Your instructions: Look through the material below and count the lines with the string "agent". Report only the count.

Data to process:
______________________________

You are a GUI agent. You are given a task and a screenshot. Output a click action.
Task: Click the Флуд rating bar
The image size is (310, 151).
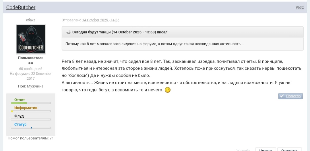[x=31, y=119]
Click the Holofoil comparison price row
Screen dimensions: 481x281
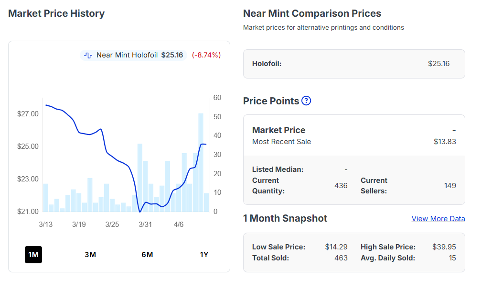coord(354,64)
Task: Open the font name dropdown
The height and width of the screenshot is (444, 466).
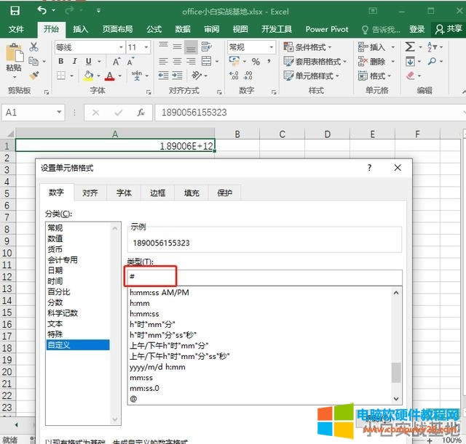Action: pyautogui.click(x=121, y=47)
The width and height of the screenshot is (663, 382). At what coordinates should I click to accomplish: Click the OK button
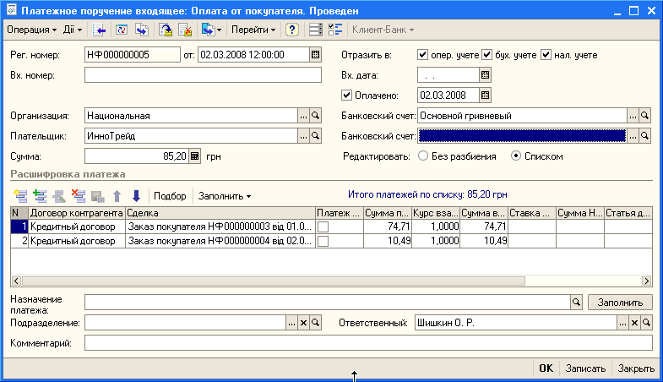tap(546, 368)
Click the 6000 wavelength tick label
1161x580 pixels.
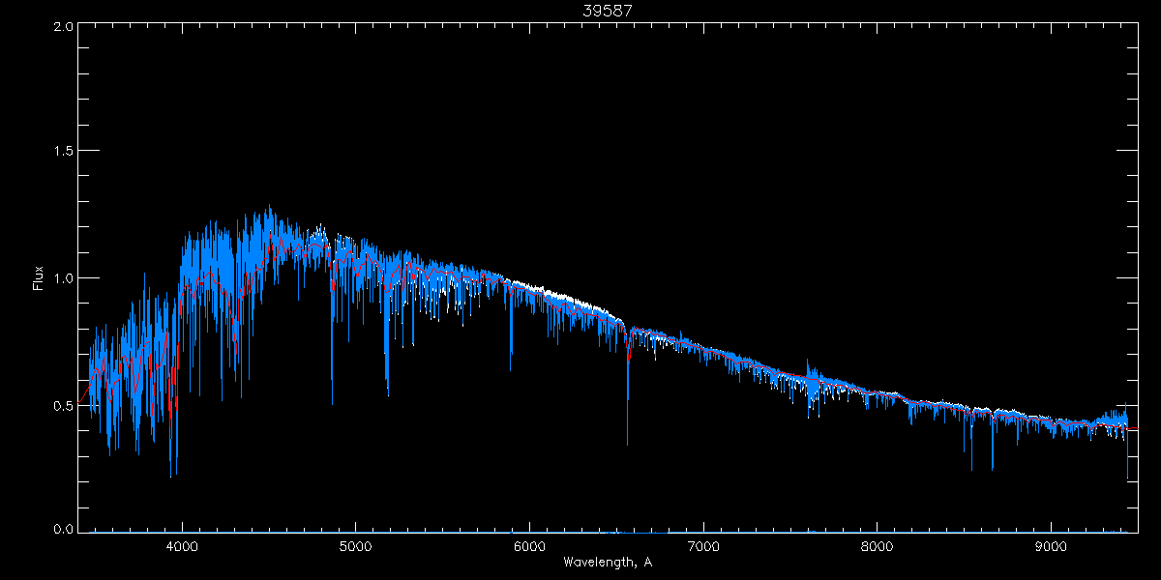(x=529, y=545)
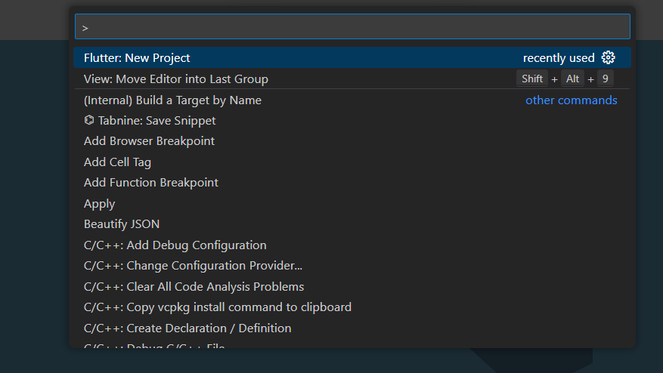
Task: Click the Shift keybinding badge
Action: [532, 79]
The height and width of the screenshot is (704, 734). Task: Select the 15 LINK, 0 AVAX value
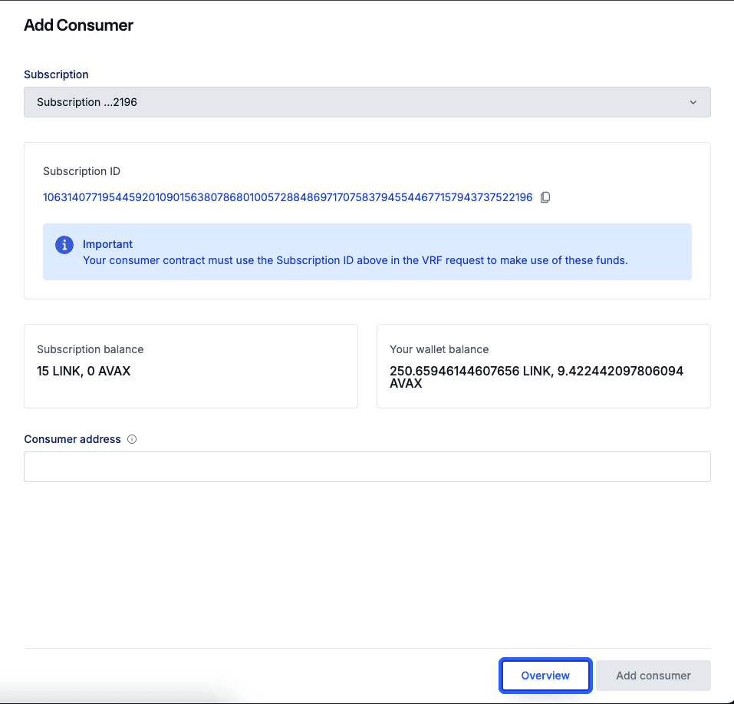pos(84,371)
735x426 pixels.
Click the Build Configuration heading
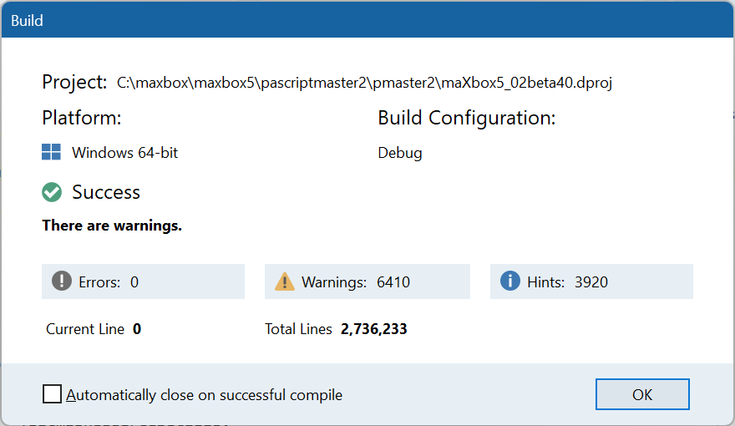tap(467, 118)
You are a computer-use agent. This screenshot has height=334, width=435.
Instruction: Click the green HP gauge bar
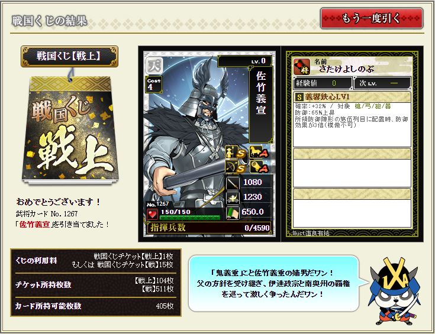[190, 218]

______________________________

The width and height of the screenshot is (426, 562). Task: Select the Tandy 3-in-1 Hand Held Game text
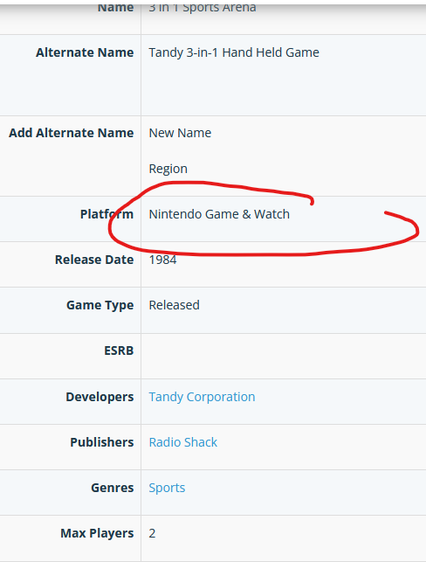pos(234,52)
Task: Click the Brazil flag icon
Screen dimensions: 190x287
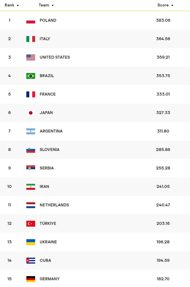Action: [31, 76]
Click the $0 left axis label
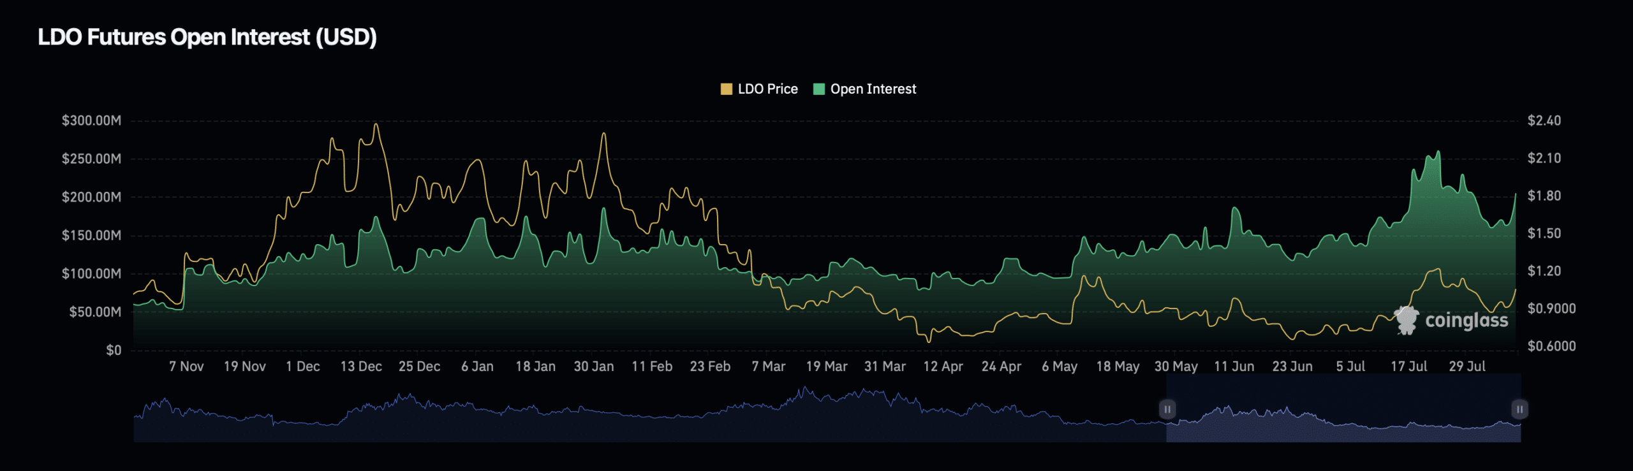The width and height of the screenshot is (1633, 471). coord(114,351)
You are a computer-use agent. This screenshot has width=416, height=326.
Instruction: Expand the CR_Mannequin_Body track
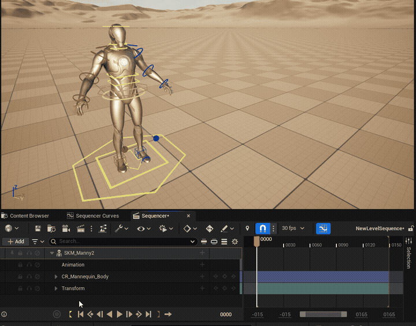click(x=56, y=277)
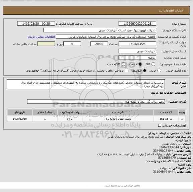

______________________________

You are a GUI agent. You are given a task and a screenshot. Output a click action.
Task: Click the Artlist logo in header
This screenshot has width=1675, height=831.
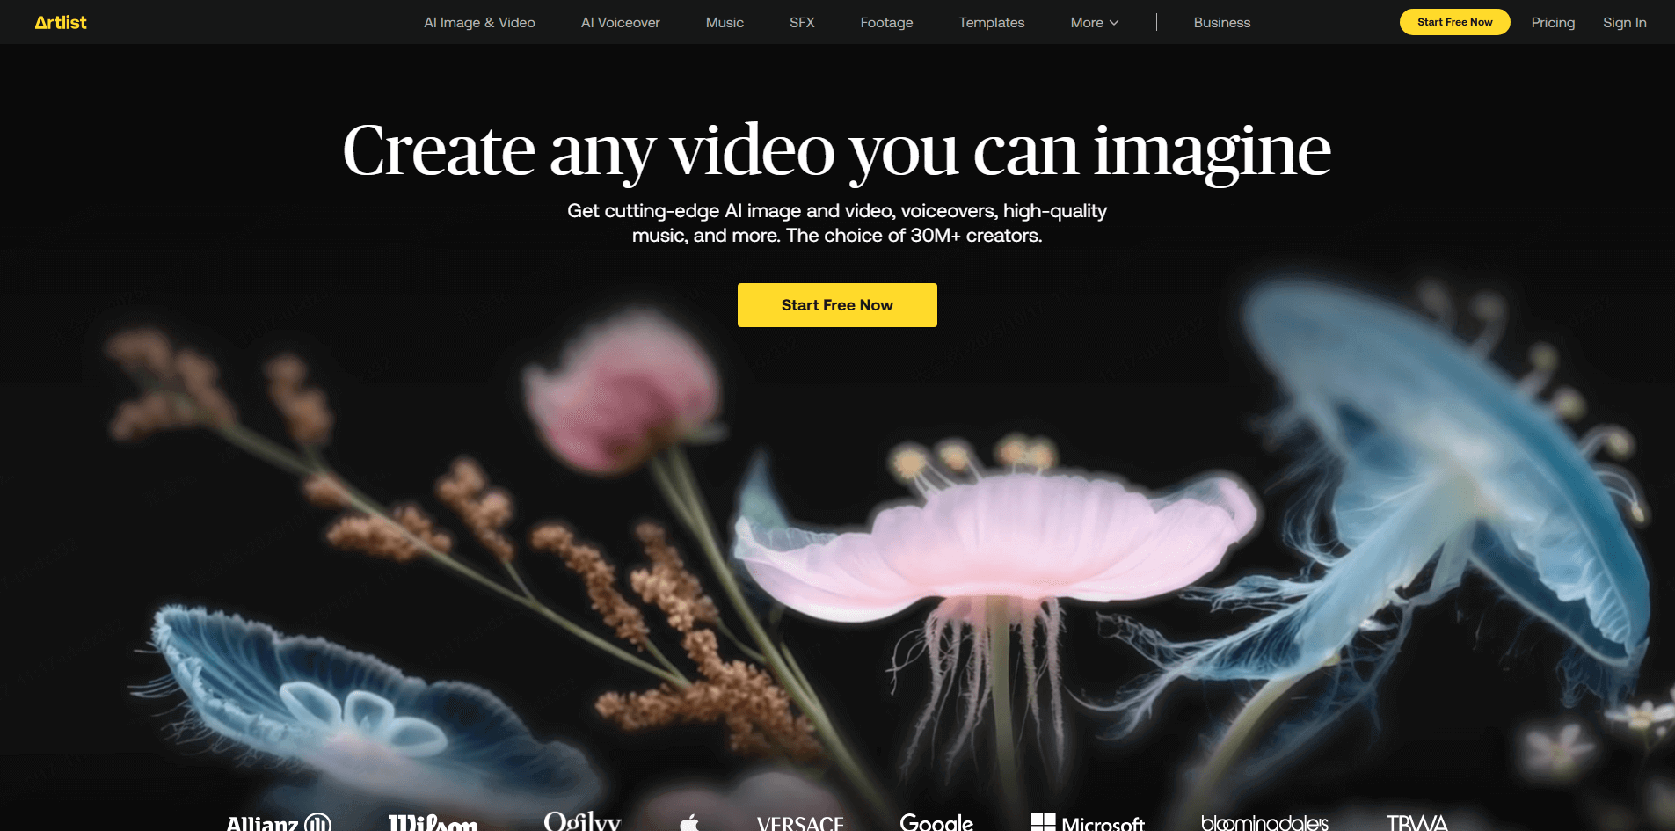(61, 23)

______________________________

Exercise solution: 4